Dear young teenage boy who sexually assaulted me,
I saw you. I saw you that day before you saw me. You were on the other side of the street. I noticed what you were wearing — blue windbreaker, blue jeans and blue canvas tennis shoes.
You didn’t know me, a bittersweet new wife and mother, just 20 years old. You didn’t know that I grew up hard. You didn’t know about my broken heart. That I started drinking and smoking young or that I had a baby and gave her away. You didn’t know that I had been adopted, or that I dropped out of high school and hitchhiked across the south, not concerned about living or dying. You didn’t know that I had been kidnapped and date raped by an older man, or assaulted by a stranger on a city bus. You didn’t know that I had been whistled at and catcalled since I was a kid, long before I even knew what it meant.
All you saw was a young woman walking down the street pushing a stroller. Somehow you ended up behind me. And like many males in our society, you saw an object, so you grabbed.
The stroller wobbled and nearly fell over in the scuffle. The intensity of my rage when I turned around to look at you was astounding. My son began to cry.

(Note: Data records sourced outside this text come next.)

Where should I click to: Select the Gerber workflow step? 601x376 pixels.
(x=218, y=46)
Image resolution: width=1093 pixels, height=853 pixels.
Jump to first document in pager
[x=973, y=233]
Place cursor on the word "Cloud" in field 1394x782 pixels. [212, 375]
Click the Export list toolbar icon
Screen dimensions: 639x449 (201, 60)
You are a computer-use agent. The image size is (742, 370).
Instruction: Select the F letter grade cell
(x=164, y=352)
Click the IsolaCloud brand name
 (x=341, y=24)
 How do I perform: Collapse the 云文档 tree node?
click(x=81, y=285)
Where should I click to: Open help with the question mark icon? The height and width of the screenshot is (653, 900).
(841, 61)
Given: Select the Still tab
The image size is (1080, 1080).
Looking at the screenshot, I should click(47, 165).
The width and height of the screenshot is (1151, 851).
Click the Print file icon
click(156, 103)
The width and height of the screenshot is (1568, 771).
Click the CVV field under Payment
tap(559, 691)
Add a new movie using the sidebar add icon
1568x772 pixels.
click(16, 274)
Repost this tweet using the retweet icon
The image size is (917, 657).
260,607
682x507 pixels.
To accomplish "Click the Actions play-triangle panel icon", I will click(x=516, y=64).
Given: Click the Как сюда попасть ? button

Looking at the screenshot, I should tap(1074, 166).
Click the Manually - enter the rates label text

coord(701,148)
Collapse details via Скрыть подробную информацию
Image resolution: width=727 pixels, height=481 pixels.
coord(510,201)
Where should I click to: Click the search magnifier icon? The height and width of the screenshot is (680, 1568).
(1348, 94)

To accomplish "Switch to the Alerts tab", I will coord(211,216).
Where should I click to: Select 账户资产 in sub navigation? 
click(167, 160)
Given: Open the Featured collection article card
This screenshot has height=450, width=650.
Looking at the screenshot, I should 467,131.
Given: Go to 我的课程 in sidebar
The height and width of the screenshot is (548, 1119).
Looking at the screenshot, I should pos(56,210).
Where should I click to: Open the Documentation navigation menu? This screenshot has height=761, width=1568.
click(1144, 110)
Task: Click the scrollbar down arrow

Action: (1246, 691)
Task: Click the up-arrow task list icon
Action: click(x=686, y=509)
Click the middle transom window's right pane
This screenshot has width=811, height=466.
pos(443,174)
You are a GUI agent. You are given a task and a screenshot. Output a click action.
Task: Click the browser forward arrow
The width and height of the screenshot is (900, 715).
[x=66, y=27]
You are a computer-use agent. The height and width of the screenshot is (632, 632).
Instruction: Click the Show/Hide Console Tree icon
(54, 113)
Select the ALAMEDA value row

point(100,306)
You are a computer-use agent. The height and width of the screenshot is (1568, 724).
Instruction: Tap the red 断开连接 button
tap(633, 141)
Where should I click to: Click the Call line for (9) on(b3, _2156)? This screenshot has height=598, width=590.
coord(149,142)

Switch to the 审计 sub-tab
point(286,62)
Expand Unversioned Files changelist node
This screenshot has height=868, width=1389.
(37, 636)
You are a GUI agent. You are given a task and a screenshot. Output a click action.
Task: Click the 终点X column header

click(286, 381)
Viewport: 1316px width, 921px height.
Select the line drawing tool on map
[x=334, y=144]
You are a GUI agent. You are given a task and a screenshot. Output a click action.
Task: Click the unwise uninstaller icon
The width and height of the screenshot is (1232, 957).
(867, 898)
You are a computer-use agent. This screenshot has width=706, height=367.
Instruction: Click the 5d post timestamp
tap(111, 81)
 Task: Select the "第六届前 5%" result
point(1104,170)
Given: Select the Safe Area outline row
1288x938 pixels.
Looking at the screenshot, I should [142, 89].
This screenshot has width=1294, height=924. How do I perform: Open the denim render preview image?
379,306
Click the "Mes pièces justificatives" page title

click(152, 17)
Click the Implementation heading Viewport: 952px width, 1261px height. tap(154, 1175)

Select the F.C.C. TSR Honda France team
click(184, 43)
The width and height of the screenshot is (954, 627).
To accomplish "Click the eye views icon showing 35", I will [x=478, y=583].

I’m not proud of what I called you to your laughing, leering face. I wanted to rip you apart with my bare hands, (I felt like I could) but suddenly you took off running.
You must have lived nearby, because the cops couldn’t find you. They picked up another young kid, made him get out and stand in front of the police car so I could look out the window, check if it was you. My husband and brother went out looking, too. (Blue windbreaker, blue jeans, blue canvas tennis shoes). Lucky for you they weren’t successful.
You must be in your 50s. I sometimes wonder about you. The choice you made that day changed me. Did it have an effect on you?